Sulitnya penerapan pajak di era digital ini tidak hanya terjadi di Indonesia melainkan menjadi
topik perbincangan di seluruh dunia. Tahun 2019, Kementerian Keuangan Indonesia mengikuti
sidang tahunan G20 yang dilaksanakan di Jepang. Sidang tahunan yang dihadiri oleh sejumlah
negara yang tergabung dalam Organisation for Economic Co-operation and Development
(OECD) ini ikut membahas tantangan pajak di era digital. Berdasarkan data yang dihimpun oleh
Kemenkeu, dari 260 juta populasi dan 100 juta pengguna internet di Indonesia, realisasi
penerimaan perpajakannya masih belum tercermin.

Sejauh mana pengenaan pajak atas aktivitas digital? Simak uraian singkat dari OnlinePajak
mengenai apa yang disebut dengan pajak digital, tantangan, serta perkembangan peraturan yang
mengikat aktivitas digital berikut ini!

Pajak Digital di Indonesia


Apa yang dimaksud dengan pajak di era digital? Definisi pajak di era digital ini merupakan pajak
atas perusahaan yang memanfaatkan teknologi internet. Mulai dari penyedia konten digital,
sosial media hingga transaksi perdagangan barang/jasa melalui sistem elektronik yang
selanjutnya disebut e-commerce. 

Dalam prakteknya, e-commerce juga memiliki ketentuan pajaknya tersendiri. Jika Anda
merupakan pegusaha yang bergerak dibidang e-commerce,

Baca Lebih Lanjut: Pajak e-Commerce, Ini Dia Hal yang Harus Diperhatikan Pebisnis Online
Di era ekonomi digital ini banyak negara mengalami persoalan memungut pajak dari perusahaan
pengembang bisnis digital, seperti Facebook, Google, Apple, Twitter, Yahoo dan Instagram.

Di Indonesia sendiri, jajak pendapat yang dipublikasikan PWC di Jakarta memperkirakan tingkat
pertumbuhan pendapatan industri hiburan dan media mencapai 10% pada 2021 mendatang atau
senilai 8.168 juta dollar AS. Industri hiburan dan media akan semakin banyak bergerak melalui
internet. Namun dari sisi infrastruktur, Indonesia masih tertinggal dari sejumlah negara tetangga.

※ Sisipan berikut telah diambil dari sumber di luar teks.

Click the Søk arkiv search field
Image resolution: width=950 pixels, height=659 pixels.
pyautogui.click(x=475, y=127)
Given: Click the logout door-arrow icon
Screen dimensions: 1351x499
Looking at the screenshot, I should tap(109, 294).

Digitalisasi ini berpotensi meningkatkan pertumbuhan ekonomi. Di sisi lain, potensi pajak di
sektor digital cukup besar sehingga pemerintah sebuah negara perlu menangkap peluang itu.

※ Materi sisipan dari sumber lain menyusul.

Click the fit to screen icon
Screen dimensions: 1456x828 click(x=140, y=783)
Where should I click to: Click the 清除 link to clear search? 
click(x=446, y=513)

Berdasarkan data yang dikumpulkan oleh Asosiasi Pengguna Jasa Internet Indonesia (APJII),
Indonesia merupakan negara berpenduduk terbesar ke-4 di dunia dengan pengakses internet
mencapai 132,7 juta orang. Jumlah ini menjadi alasan yang kuat jika Direktorat Jenderal Pajak
memberikan perhatian dan mengejar pajak perusahaan berbasis ekonomi digital. 

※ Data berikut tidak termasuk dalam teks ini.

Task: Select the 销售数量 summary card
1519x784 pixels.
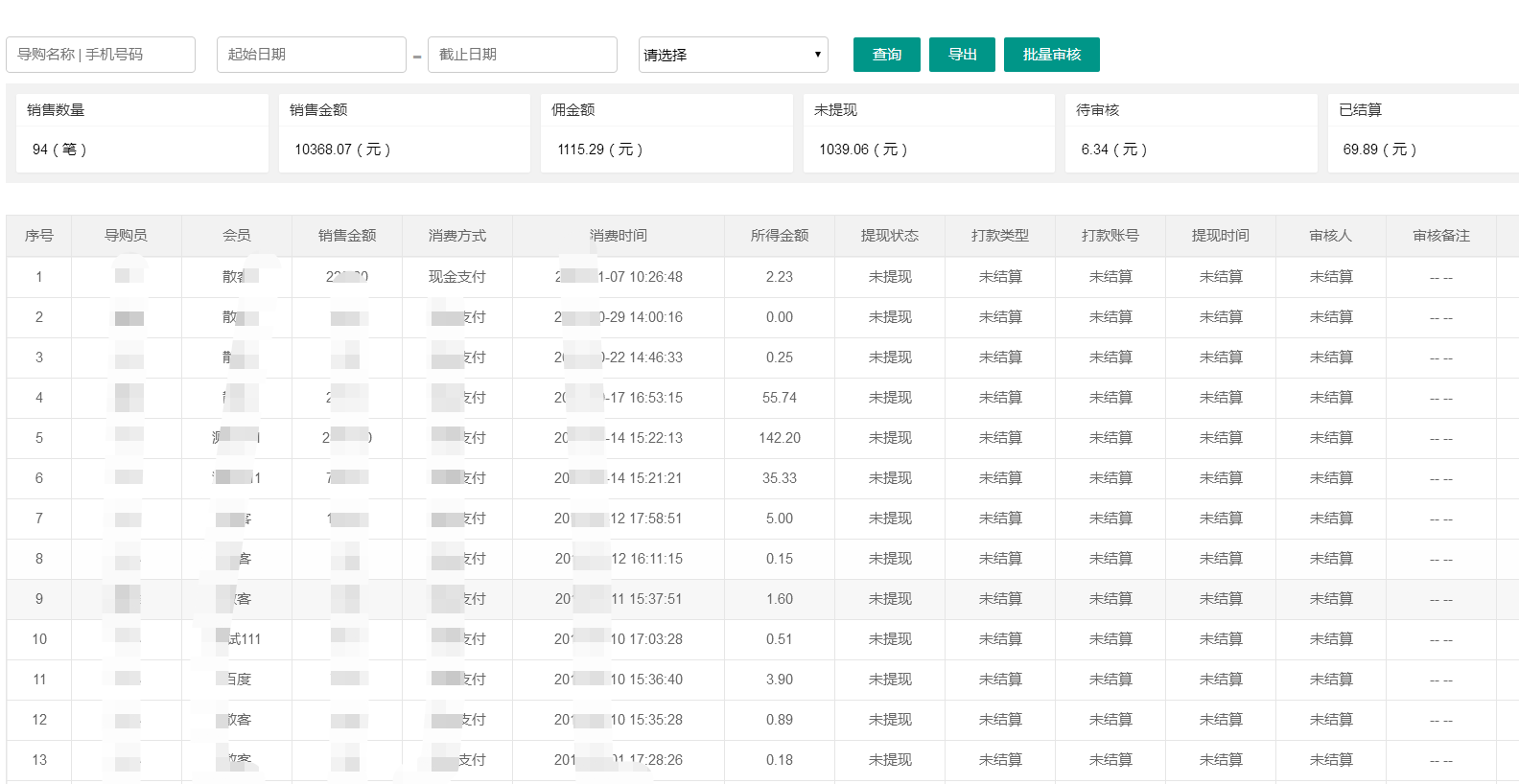Action: click(x=142, y=132)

Rencana Peraturan Pajak Digital di Indonesia


Saat ini pemerintah sedang mengusahakan, bagaimana pajak digital tidak hanya diterapkan
kepada perusahaan digital yang memiliki kehadiran fisik di Indonesia dengan merumuskan
sejumlah peraturan terkait: 

 Melakukan redefinisi dari Bentuk Usaha Tetap (BUT), dengan mempertimbangkan kompleksitas
struktur digital sebuah perusahaan. Dalam perspektif global, selama ini ada kecenderungan bahwa
penetapan BUT ditentukan melalui kehadiran fisik. Dalam kasus ekonomi digital, skema
penetapan BUT secara konvensional sudah ketinggalan zaman. 
 Tantangan lainnya adalah membuat formulasi kebijakan, khususnya perhitungan kuantitatif
terkait significant presence.
Peraturan mengenai pajak di era digital nantinya akan mengoreksi sejumlah poin penting dalam
sejumlah pasal yang tercantum dalam Undang-Undang Pajak Penghasilan, Undang-Undang
Pajak Pertambahan Nilai dan UU Ketentuan Umum dan Tata Cara Perpajakan.

Rencana peraturan ini akan berupa Rancangan Undang-undang  (RUU) Ketentuan dan Fasilitas
Perpajakan untuk Penguatan Perekonomian yang mencakup upaya peningkatkan aktivitas
ekonomi melalui sektor perpajakan.

Terkait peraturan ekonomi digital ini, pemerintah juga akan menjadikan perusahaan digital
seperti Google dan Amazon untuk memungut dan menyetor serta melaporkan PPN kepada
otoritas pajak untuk meminimalisir adanya penghindaran pajak.